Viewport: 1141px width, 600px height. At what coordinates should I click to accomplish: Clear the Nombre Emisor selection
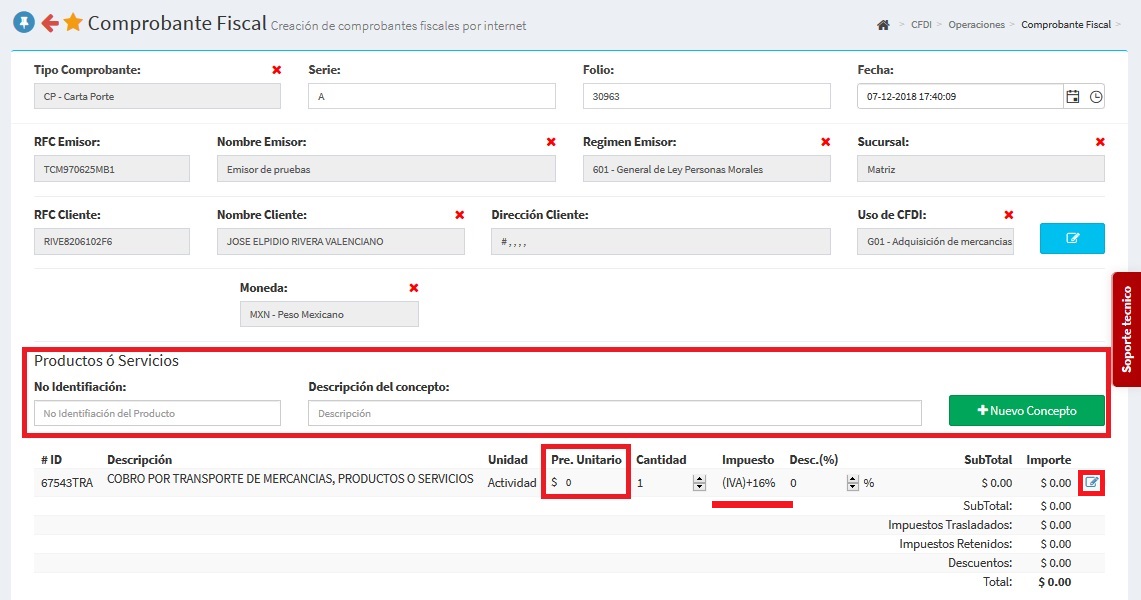coord(551,142)
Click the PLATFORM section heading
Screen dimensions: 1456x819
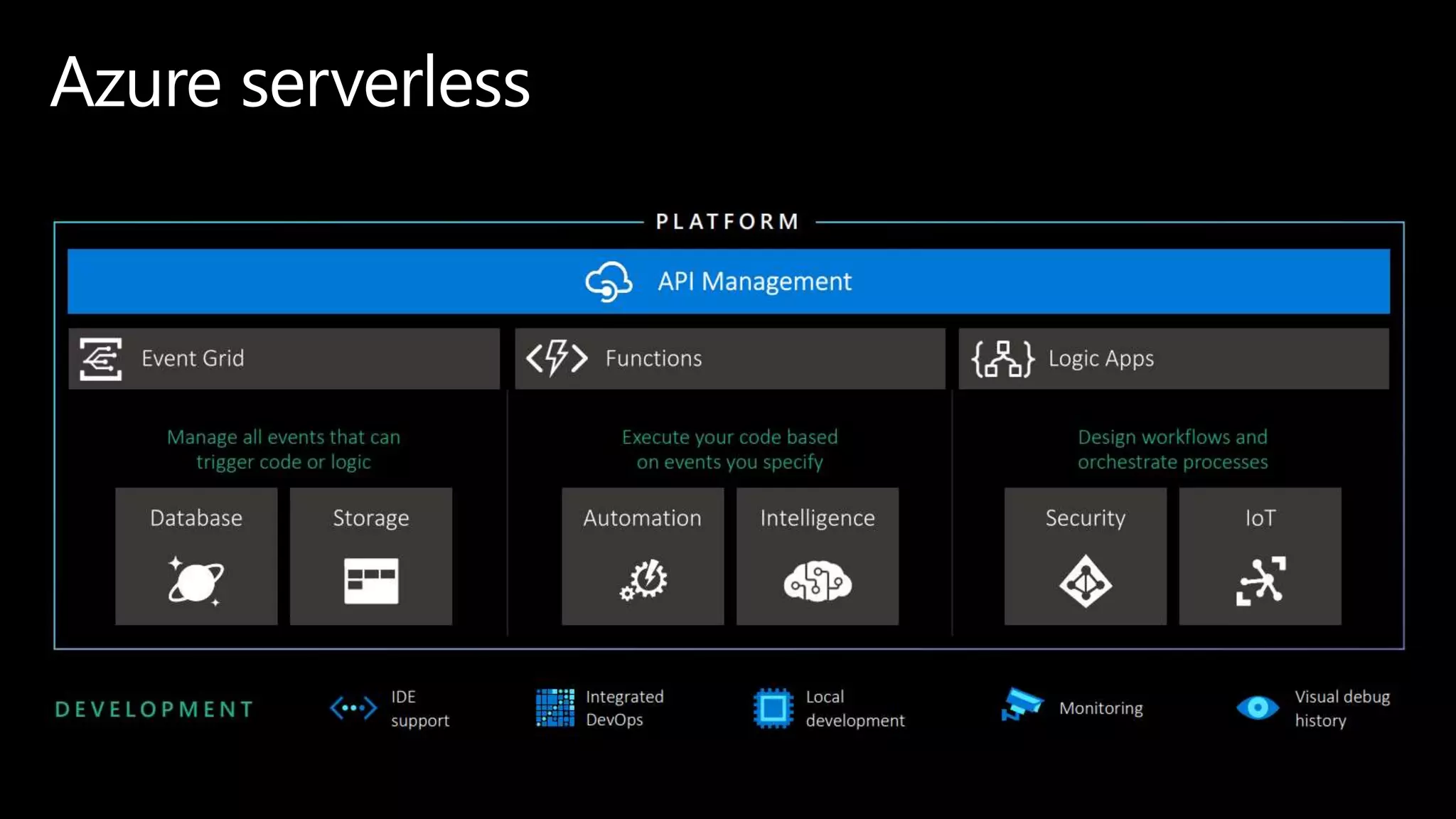(x=727, y=222)
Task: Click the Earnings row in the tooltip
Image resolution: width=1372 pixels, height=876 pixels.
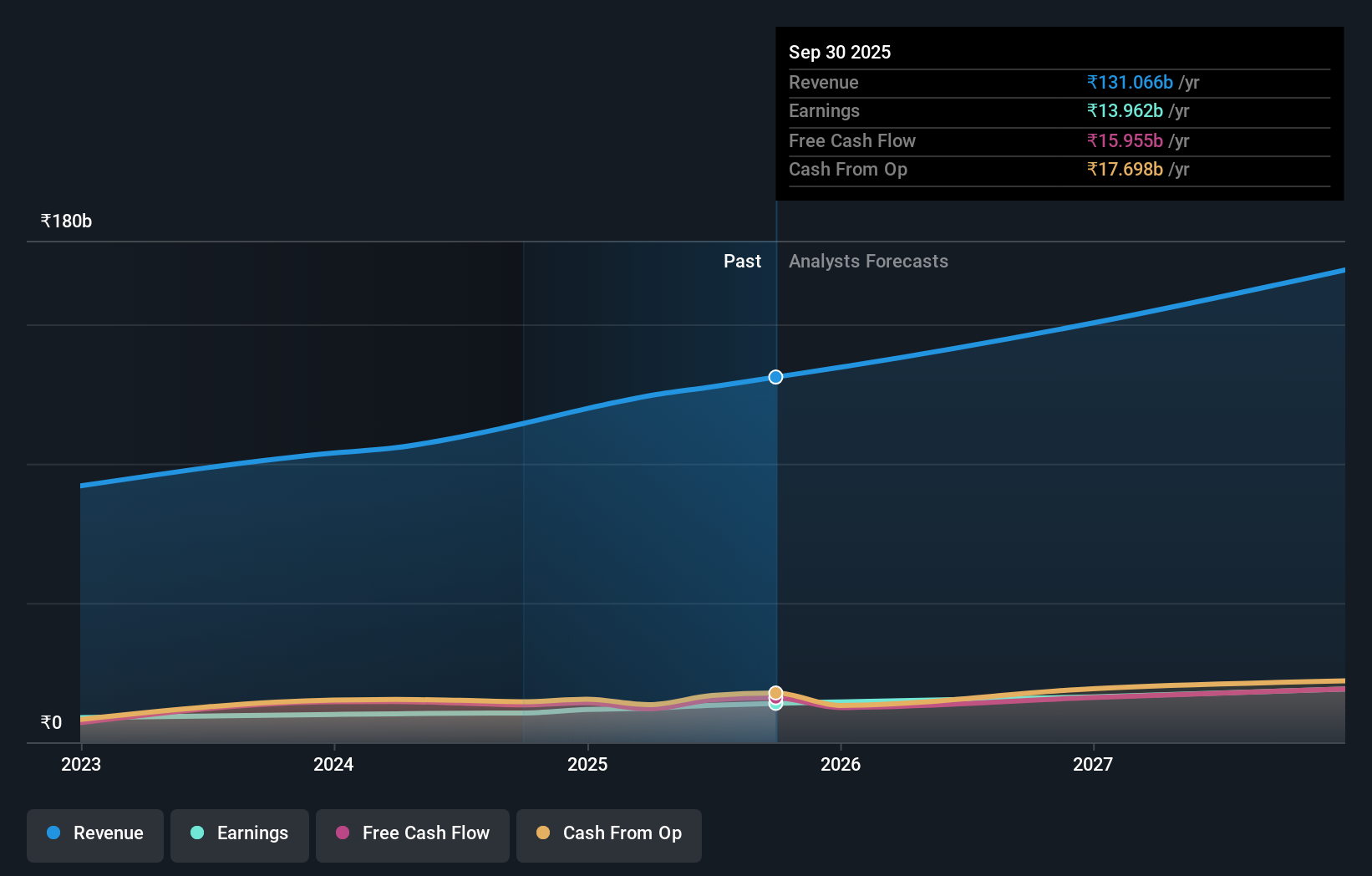Action: [1058, 110]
========
● **DO THIS**
Copy the text of the items above word for word, leaving out the pictures.

● **COMPLETE RESPONSE**
Viewport: 1141px width, 600px height. At what coordinates should I click to accomplish: Clear the Nombre Emisor selection
coord(551,142)
Click the PLATFORM section heading
Screen dimensions: 1456x819
(x=727, y=222)
Task: Click the Earnings row in the tooltip
Image resolution: width=1372 pixels, height=876 pixels.
Action: [1058, 110]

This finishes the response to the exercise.